• [Task brief]:
Images in the records should be skipped while the rest is transcribed verbatim.

• [Data section]:
══════════
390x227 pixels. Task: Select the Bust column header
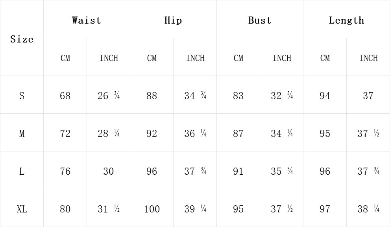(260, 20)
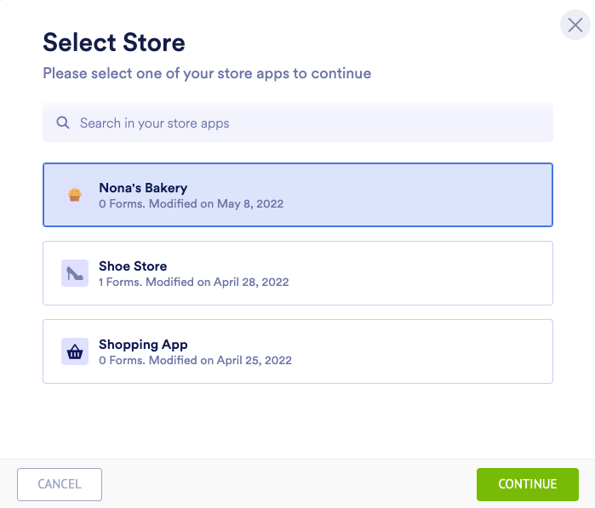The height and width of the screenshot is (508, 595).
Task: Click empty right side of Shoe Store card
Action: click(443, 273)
══════════
• [Expected answer]:
390x227 pixels. Task: Select the Bust column header
(260, 20)
The height and width of the screenshot is (508, 595).
Task: Click empty right side of Shoe Store card
Action: click(443, 273)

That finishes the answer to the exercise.